S’IL EST bien connu que le stress est un facteur favorisant la survenue d’un accident coronarien aigu, il demeure difficile de le mettre en évidence et d’en expliquer la physiopathologie expérimentalement. Rares sont les sujets à risque qui accepteraient de se soumettre à une épreuve psychophysiologique susceptible de déclencher la symptomatologie cardiaque pour en analyser les composantes biologiques, dont l’agrégation plaquettaire.
L’équipe de Philip C. Strike (Londres, Royaume-Uni) a donc conçu une étude au cours de laquelle des volontaires seraient soumis non pas à un stress authentique, mais à des conditions susceptibles de s’en rapprocher.
Un stress dans les deux heures précédentes. Il s’agissait de réaliser des épreuves sur ordinateur au cours desquelles des noms de couleurs étaient affichés, mais dans des couleurs différentes. Cinq minutes après, ils étaient soumis à une simulation de discours en public.
Avant les tests, des dosages biologiques (variables hémodynamiques, activation plaquettaire) et un suivi tensionnel ont été effectués. Ils ont été recommencés à cinq, trente, soixante-quinze et cent vingt minutes.
Le choix des participants a été particulier. Au sein d’une cohorte de patients hospitalisés pour un accident coronarien aigu, 34 hommes ont été retenus, en moyenne quinze mois après le syndrome de menace. Selon les données du dossier, quatorze d’entre eux rapportaient un stress dans les deux heures précédentes, les vingt autres n’en déclaraient pas.
Les résultats portent tout d’abord sur la sensation de stress à la suite des épreuves. Sur une échelle de 1 à 7, en moyenne, les participants sont passés de 1,61 ± 0,9 à 3,55 ± 1,6 (tests colorés) et de 4 ± 1 (pour le discours). Le retour à l’état basal a été constaté en trente minutes. De même, la pression artérielle s’est élevée au cours des épreuves pour se normaliser progressivement par la suite. Des variations similaires ont été enregistrées sur les index de stress cardiaque.
L’objectif du travail portait surtout sur les marqueurs de l’activation plaquettaire. A l’état de base, les chercheurs n’ont pas mis en évidence de différence entres les sujets du groupe « stressés avant l’accident coronarien » et les autres. En revanche, chez ces derniers, les tests n’ont pas modifié les variables biologiques, alors que les marqueurs d’activation ont augmenté chez les « stressés ». Les agrégats monocytes-plaquettes sont passés, au cours des épreuves, de 12,1 ± 6,3 % à 24,2 ± 21,1% ; les agrégats neutrophiles-plaquettes sont passés de 6,17 ± 2,2 % à 11,4 ± 9,1 %. Cette variation est demeurée significative pendant trente minutes après la fin des tests pour les agrégats monocytes-plaquettes, mais pas pour les agrégats leucocytes-plaquettes et neutrophiles-plaquettes.

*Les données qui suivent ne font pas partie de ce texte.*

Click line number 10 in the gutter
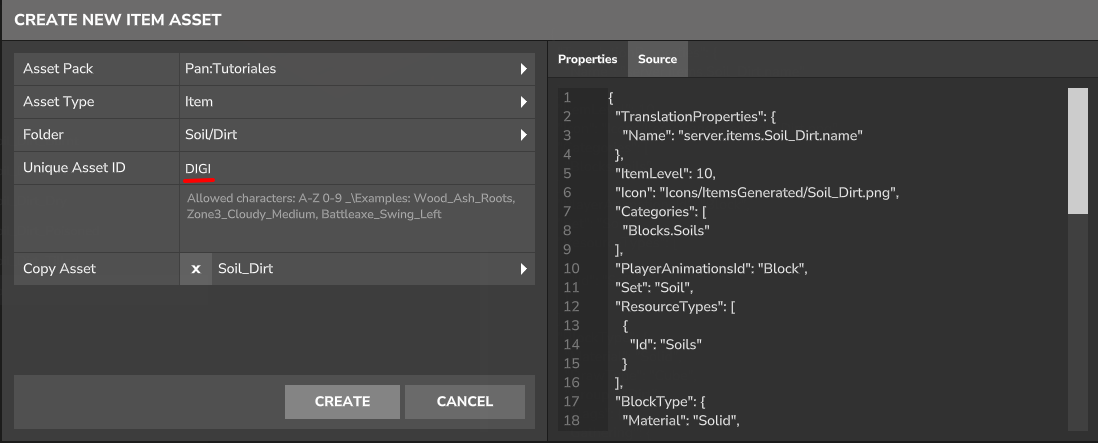 571,269
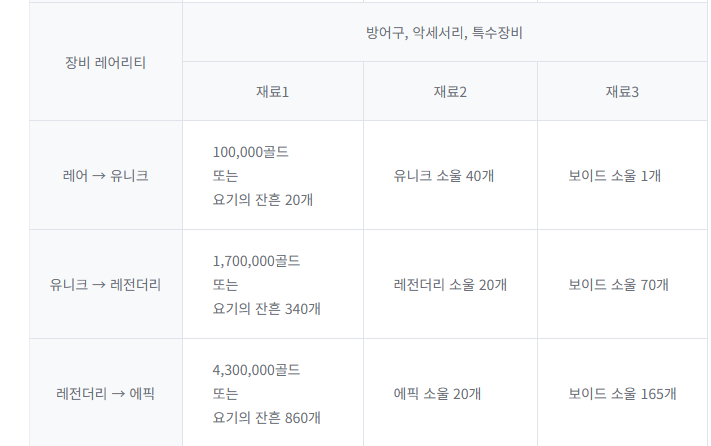Click the 100,000골드 text

[251, 152]
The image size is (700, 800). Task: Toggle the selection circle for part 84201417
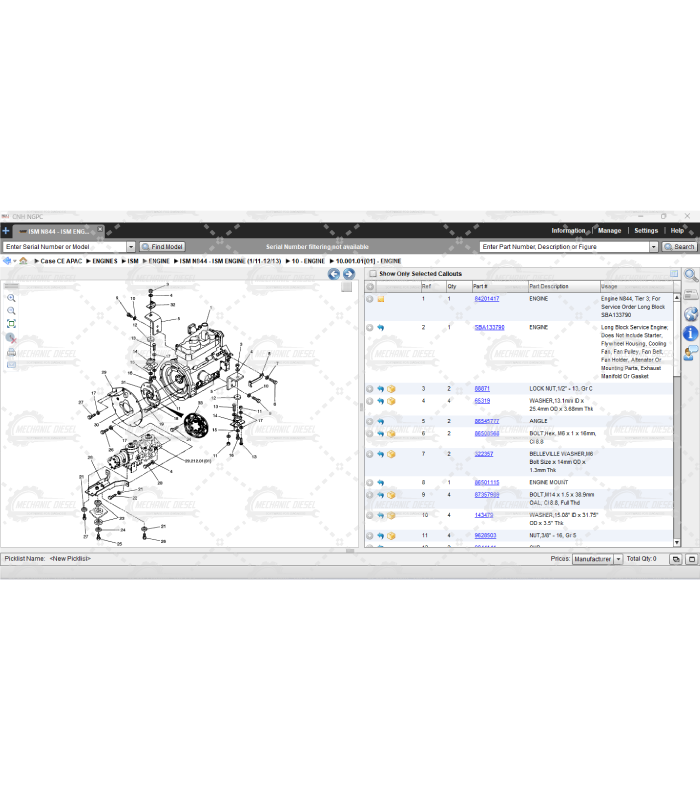click(370, 299)
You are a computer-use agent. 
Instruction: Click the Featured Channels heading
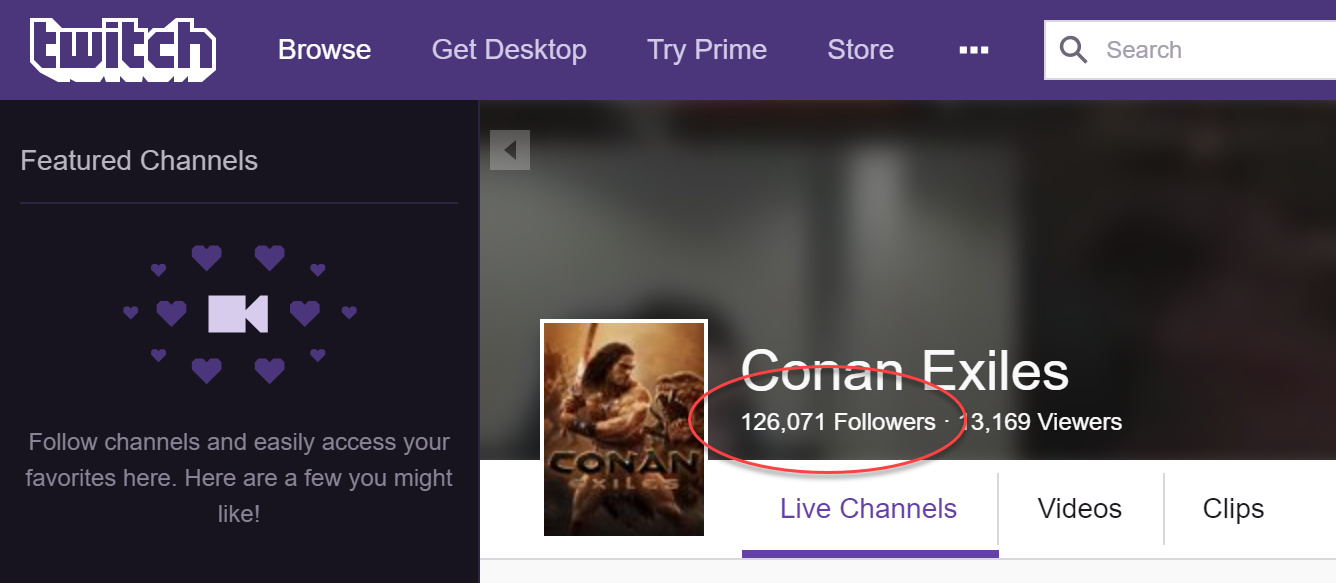pyautogui.click(x=139, y=161)
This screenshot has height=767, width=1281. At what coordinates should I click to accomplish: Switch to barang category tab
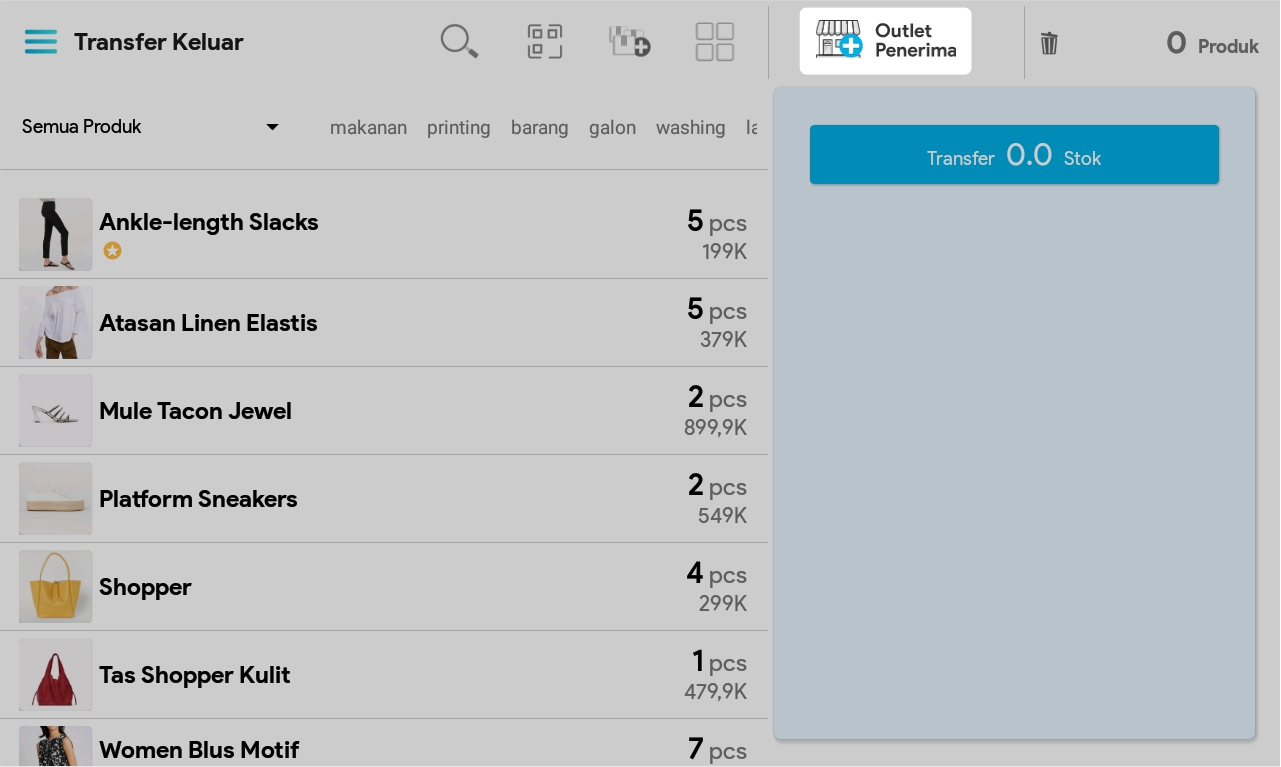click(x=539, y=128)
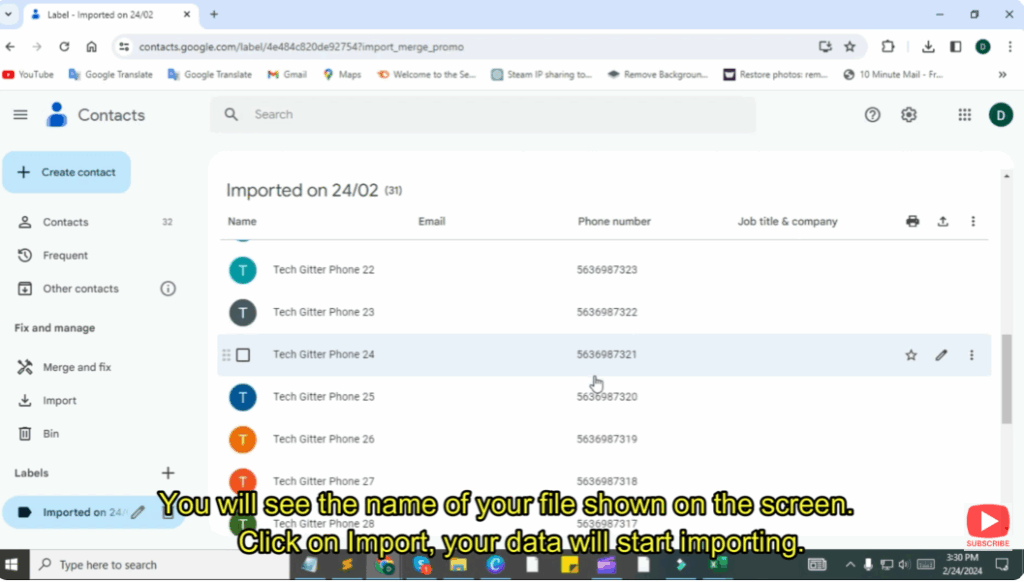Open the Settings gear menu
The width and height of the screenshot is (1024, 582).
[x=908, y=115]
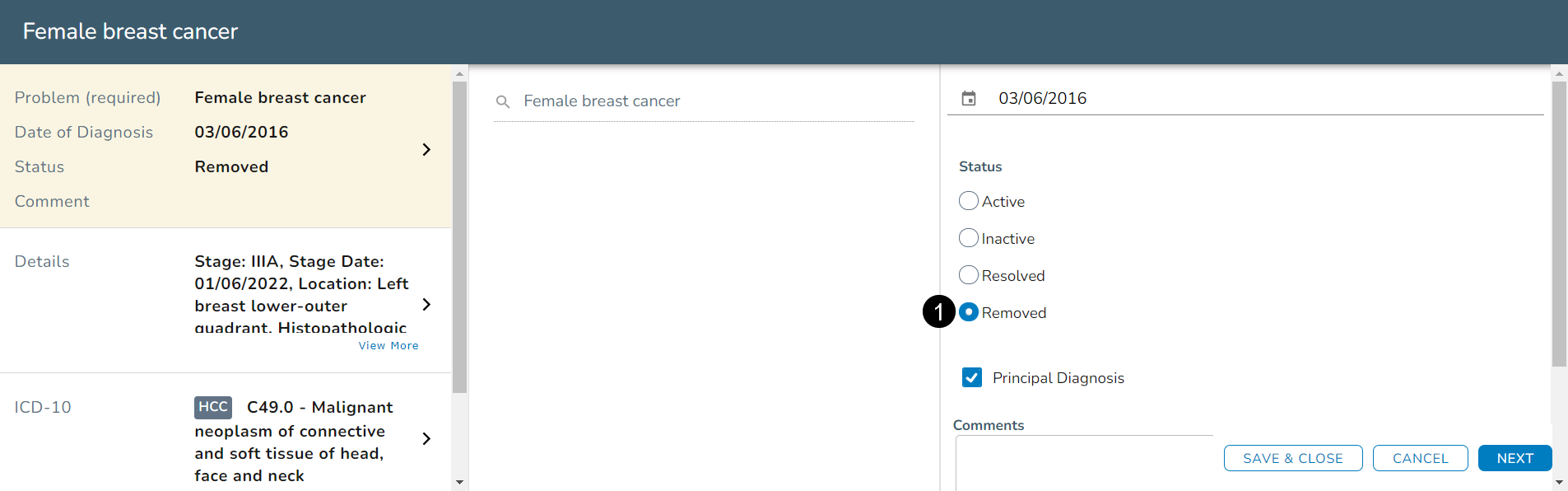Expand the Problem summary section chevron
This screenshot has height=491, width=1568.
426,149
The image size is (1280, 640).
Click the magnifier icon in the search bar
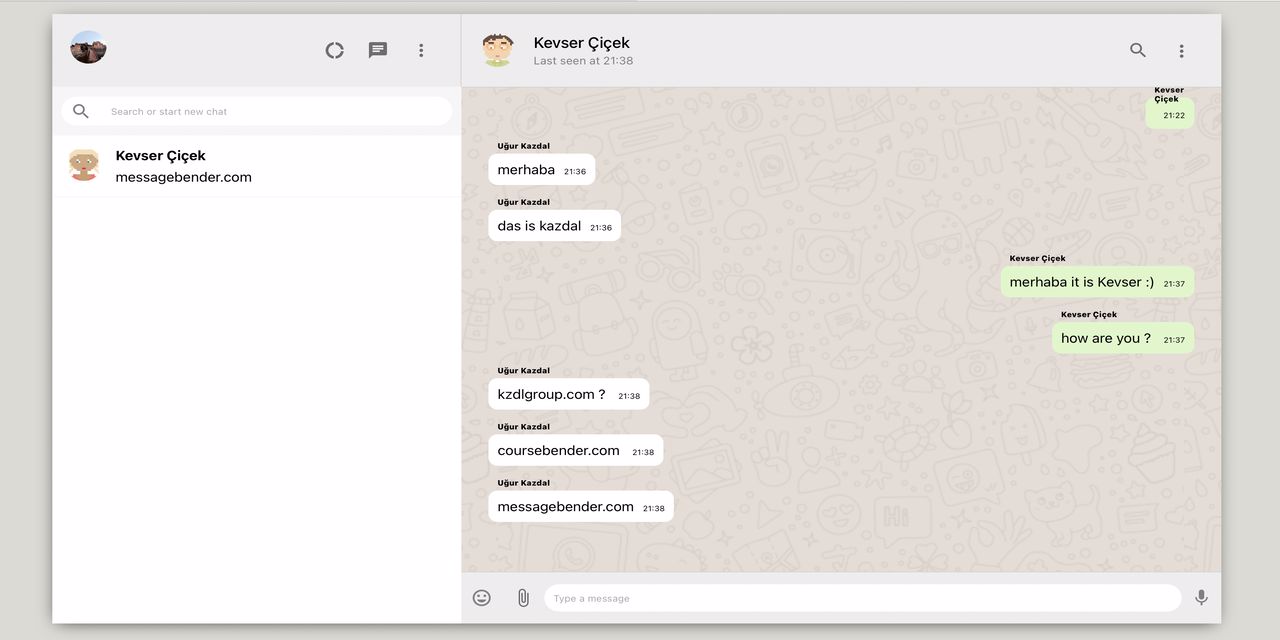80,110
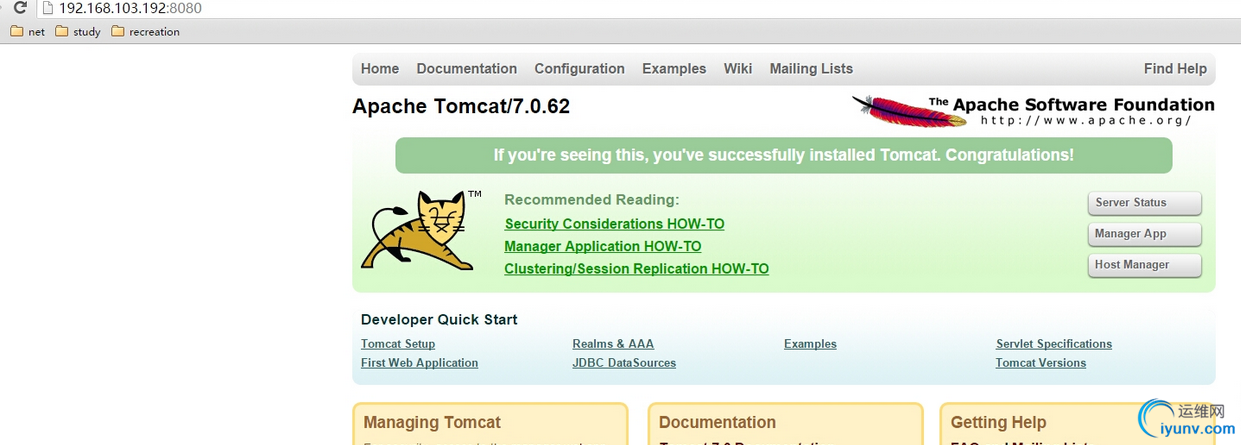Open Clustering/Session Replication HOW-TO link

coord(636,269)
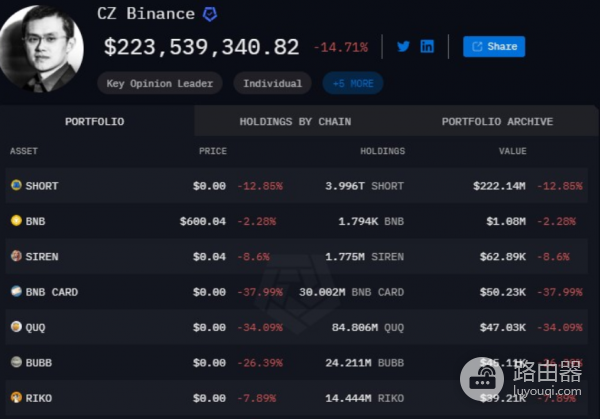Viewport: 600px width, 419px height.
Task: Click the QUQ token icon
Action: click(x=16, y=327)

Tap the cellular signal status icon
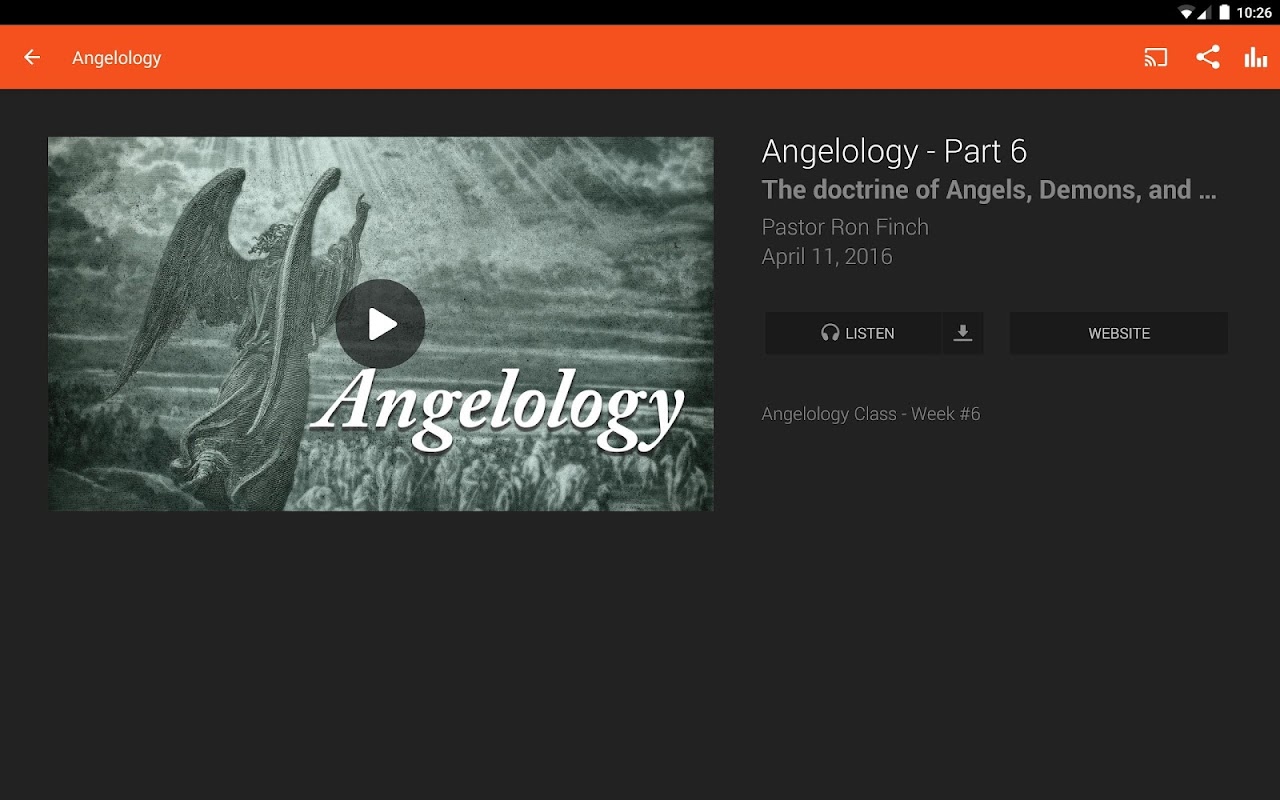1205,13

Anomalie de la récupération hémodynamique.
Ces données permettent aux chercheurs britanniques de conclure que «certains patients atteints d’une affection coronarienne peuvent être particulièrement susceptibles au déclenchement par une émotion de ce type d’accident en raison d’une augmentation de l’activation plaquettaire, en réponse au stress, couplée à une anomalie de la récupération hémodynamique».
L’activation des plaquettes, rappellent les auteurs, est au centre du processus de l’accident coronarien aigu. Le syndrome implique la rupture ou l’érosion des plaques vulnérables conjointement à l’activation de facteurs prothrombotiques et inflammatoires. Un stress émotionnel aigu induit des contraintes de cisaillement hémodynamiques associées à l’activation plaquettaire et à un passage à un mode procoagulant des processus d’hémostase. Il est concevable que certains soient particulièrement vulnérables à des stimuli émotionnels en raison d’une tendance à une réponse psychophysiologique majorée face à un stress.
« Proceedings of the National Academy of Sciences », édition avancée en ligne.